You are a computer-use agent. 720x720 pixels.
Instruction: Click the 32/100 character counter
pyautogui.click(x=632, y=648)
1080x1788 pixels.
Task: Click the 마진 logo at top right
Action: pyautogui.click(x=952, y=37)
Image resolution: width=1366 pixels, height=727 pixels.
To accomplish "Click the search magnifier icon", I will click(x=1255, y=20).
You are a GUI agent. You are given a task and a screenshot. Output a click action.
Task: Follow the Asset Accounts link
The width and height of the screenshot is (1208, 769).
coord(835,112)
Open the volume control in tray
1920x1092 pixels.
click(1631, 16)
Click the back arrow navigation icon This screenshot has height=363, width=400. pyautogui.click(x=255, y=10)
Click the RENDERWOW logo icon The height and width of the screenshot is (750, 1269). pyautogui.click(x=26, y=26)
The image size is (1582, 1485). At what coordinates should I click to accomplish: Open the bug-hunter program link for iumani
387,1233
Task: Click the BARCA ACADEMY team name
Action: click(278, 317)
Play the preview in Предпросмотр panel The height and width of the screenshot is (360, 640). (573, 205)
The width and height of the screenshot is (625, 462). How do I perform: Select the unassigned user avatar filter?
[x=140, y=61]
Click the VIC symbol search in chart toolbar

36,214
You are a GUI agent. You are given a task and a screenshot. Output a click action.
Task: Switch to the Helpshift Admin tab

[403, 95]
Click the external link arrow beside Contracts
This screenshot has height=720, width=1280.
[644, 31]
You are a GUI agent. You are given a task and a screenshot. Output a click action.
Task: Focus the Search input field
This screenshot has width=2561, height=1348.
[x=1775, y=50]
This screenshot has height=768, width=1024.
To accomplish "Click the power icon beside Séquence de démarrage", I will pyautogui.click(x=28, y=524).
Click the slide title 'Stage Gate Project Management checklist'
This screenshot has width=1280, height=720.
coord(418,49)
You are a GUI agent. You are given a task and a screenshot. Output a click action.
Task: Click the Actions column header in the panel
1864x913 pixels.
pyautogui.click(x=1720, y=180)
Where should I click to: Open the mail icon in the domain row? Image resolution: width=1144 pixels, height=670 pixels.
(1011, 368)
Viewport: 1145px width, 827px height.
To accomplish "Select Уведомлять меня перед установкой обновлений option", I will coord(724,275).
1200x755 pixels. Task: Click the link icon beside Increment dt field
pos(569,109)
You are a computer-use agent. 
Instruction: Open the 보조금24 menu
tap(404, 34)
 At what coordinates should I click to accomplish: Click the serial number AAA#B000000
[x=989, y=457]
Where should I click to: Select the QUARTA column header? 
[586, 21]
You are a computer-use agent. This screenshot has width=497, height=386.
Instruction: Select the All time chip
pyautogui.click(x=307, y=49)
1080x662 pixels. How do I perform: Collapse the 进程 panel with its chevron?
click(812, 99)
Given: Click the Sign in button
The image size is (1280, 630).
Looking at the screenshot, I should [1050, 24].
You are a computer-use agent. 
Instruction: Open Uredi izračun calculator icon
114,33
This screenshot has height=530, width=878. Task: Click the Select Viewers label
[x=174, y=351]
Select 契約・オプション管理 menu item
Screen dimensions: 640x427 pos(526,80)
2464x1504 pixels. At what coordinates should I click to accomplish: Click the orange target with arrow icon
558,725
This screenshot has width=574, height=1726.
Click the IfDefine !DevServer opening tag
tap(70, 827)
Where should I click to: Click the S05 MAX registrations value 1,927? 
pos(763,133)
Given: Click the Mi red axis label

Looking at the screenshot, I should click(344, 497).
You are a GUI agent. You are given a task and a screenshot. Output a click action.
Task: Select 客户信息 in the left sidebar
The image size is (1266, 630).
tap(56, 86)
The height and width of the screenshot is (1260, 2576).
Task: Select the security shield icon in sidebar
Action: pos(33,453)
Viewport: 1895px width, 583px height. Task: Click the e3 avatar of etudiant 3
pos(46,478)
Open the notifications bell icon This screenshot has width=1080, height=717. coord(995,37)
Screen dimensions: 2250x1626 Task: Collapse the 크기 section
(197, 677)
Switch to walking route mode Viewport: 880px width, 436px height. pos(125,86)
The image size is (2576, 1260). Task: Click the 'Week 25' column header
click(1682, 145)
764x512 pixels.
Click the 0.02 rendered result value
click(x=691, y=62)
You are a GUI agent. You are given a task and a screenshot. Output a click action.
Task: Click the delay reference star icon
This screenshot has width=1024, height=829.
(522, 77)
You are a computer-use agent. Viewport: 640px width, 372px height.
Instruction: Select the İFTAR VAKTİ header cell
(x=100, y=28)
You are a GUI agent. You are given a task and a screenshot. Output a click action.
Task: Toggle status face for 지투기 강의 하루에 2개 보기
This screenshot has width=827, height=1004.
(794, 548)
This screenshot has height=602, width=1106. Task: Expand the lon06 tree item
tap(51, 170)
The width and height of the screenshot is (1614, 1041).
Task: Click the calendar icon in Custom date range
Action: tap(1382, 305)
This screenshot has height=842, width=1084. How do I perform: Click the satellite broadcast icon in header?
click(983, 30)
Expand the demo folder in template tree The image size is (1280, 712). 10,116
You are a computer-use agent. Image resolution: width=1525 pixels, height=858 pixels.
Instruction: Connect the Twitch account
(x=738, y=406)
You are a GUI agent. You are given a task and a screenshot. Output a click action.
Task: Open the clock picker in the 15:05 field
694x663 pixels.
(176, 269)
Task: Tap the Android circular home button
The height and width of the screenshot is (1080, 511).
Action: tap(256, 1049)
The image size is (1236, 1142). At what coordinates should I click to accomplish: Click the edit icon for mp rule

____

GIVEN REQUEST.
Reproduce every item above verbatim, line for line, with no changes.

RESULT OF THE TASK.
You are a computer-use agent. 720x720 pixels.
Instruction: Click the 32/100 character counter
pyautogui.click(x=632, y=648)
1080x1788 pixels.
Task: Click the 마진 logo at top right
Action: pyautogui.click(x=952, y=37)
Image resolution: width=1366 pixels, height=727 pixels.
To accomplish "Click the search magnifier icon", I will click(x=1255, y=20).
You are a GUI agent. You are given a task and a screenshot. Output a click action.
Task: Follow the Asset Accounts link
The width and height of the screenshot is (1208, 769).
coord(835,112)
Open the volume control in tray
1920x1092 pixels.
click(1631, 16)
Click the back arrow navigation icon This screenshot has height=363, width=400. pyautogui.click(x=255, y=10)
Click the RENDERWOW logo icon The height and width of the screenshot is (750, 1269). pyautogui.click(x=26, y=26)
The image size is (1582, 1485). At what coordinates should I click to accomplish: Open the bug-hunter program link for iumani
387,1233
Task: Click the BARCA ACADEMY team name
Action: click(278, 317)
Play the preview in Предпросмотр panel The height and width of the screenshot is (360, 640). (573, 205)
The width and height of the screenshot is (625, 462). How do I perform: Select the unassigned user avatar filter?
[x=140, y=61]
Click the VIC symbol search in chart toolbar

36,214
You are a GUI agent. You are given a task and a screenshot. Output a click action.
Task: Switch to the Helpshift Admin tab

[403, 95]
Click the external link arrow beside Contracts
This screenshot has height=720, width=1280.
[644, 31]
You are a GUI agent. You are given a task and a screenshot. Output a click action.
Task: Focus the Search input field
This screenshot has width=2561, height=1348.
[x=1775, y=50]
This screenshot has height=768, width=1024.
To accomplish "Click the power icon beside Séquence de démarrage", I will pyautogui.click(x=28, y=524).
Click the slide title 'Stage Gate Project Management checklist'
This screenshot has width=1280, height=720.
coord(418,49)
You are a GUI agent. You are given a task and a screenshot. Output a click action.
Task: Click the Actions column header in the panel
1864x913 pixels.
pyautogui.click(x=1720, y=180)
Where should I click to: Open the mail icon in the domain row? Image resolution: width=1144 pixels, height=670 pixels.
(1011, 368)
Viewport: 1145px width, 827px height.
To accomplish "Select Уведомлять меня перед установкой обновлений option", I will coord(724,275).
1200x755 pixels. Task: Click the link icon beside Increment dt field
pos(569,109)
You are a computer-use agent. 
Instruction: Open the 보조금24 menu
tap(404, 34)
 At what coordinates should I click to accomplish: Click the serial number AAA#B000000
[x=989, y=457]
Where should I click to: Select the QUARTA column header? 
[586, 21]
You are a computer-use agent. This screenshot has width=497, height=386.
Instruction: Select the All time chip
pyautogui.click(x=307, y=49)
1080x662 pixels. How do I perform: Collapse the 进程 panel with its chevron?
click(812, 99)
Given: Click the Sign in button
The image size is (1280, 630).
Looking at the screenshot, I should [1050, 24].
You are a computer-use agent. 
Instruction: Open Uredi izračun calculator icon
114,33
This screenshot has height=530, width=878. Task: Click the Select Viewers label
[x=174, y=351]
Select 契約・オプション管理 menu item
Screen dimensions: 640x427 pos(526,80)
2464x1504 pixels. At what coordinates should I click to accomplish: Click the orange target with arrow icon
558,725
This screenshot has width=574, height=1726.
Click the IfDefine !DevServer opening tag
tap(70, 827)
Where should I click to: Click the S05 MAX registrations value 1,927? 
pos(763,133)
Given: Click the Mi red axis label

Looking at the screenshot, I should click(344, 497).
You are a GUI agent. You are given a task and a screenshot. Output a click action.
Task: Select 客户信息 in the left sidebar
The image size is (1266, 630).
tap(56, 86)
The height and width of the screenshot is (1260, 2576).
Task: Select the security shield icon in sidebar
Action: pos(33,453)
Viewport: 1895px width, 583px height. Task: Click the e3 avatar of etudiant 3
pos(46,478)
Open the notifications bell icon This screenshot has width=1080, height=717. coord(995,37)
Screen dimensions: 2250x1626 Task: Collapse the 크기 section
(197, 677)
Switch to walking route mode Viewport: 880px width, 436px height. pos(125,86)
The image size is (2576, 1260). Task: Click the 'Week 25' column header
click(1682, 145)
764x512 pixels.
Click the 0.02 rendered result value
click(x=691, y=62)
You are a GUI agent. You are given a task and a screenshot. Output a click action.
Task: Click the delay reference star icon
This screenshot has width=1024, height=829.
(522, 77)
You are a computer-use agent. Viewport: 640px width, 372px height.
Instruction: Select the İFTAR VAKTİ header cell
(x=100, y=28)
You are a GUI agent. You are given a task and a screenshot. Output a click action.
Task: Toggle status face for 지투기 강의 하루에 2개 보기
This screenshot has width=827, height=1004.
(794, 548)
This screenshot has height=602, width=1106. Task: Expand the lon06 tree item
tap(51, 170)
The width and height of the screenshot is (1614, 1041).
Task: Click the calendar icon in Custom date range
Action: tap(1382, 305)
This screenshot has height=842, width=1084. How do I perform: Click the satellite broadcast icon in header?
click(983, 30)
Expand the demo folder in template tree The image size is (1280, 712). 10,116
You are a computer-use agent. Image resolution: width=1525 pixels, height=858 pixels.
Instruction: Connect the Twitch account
(x=738, y=406)
You are a GUI agent. You are given a task and a screenshot. Output a click action.
Task: Open the clock picker in the 15:05 field
694x663 pixels.
(176, 269)
Task: Tap the Android circular home button
The height and width of the screenshot is (1080, 511).
Action: tap(256, 1049)
The image size is (1236, 1142). At what coordinates should I click to accomplish: Click the edit icon for mp rule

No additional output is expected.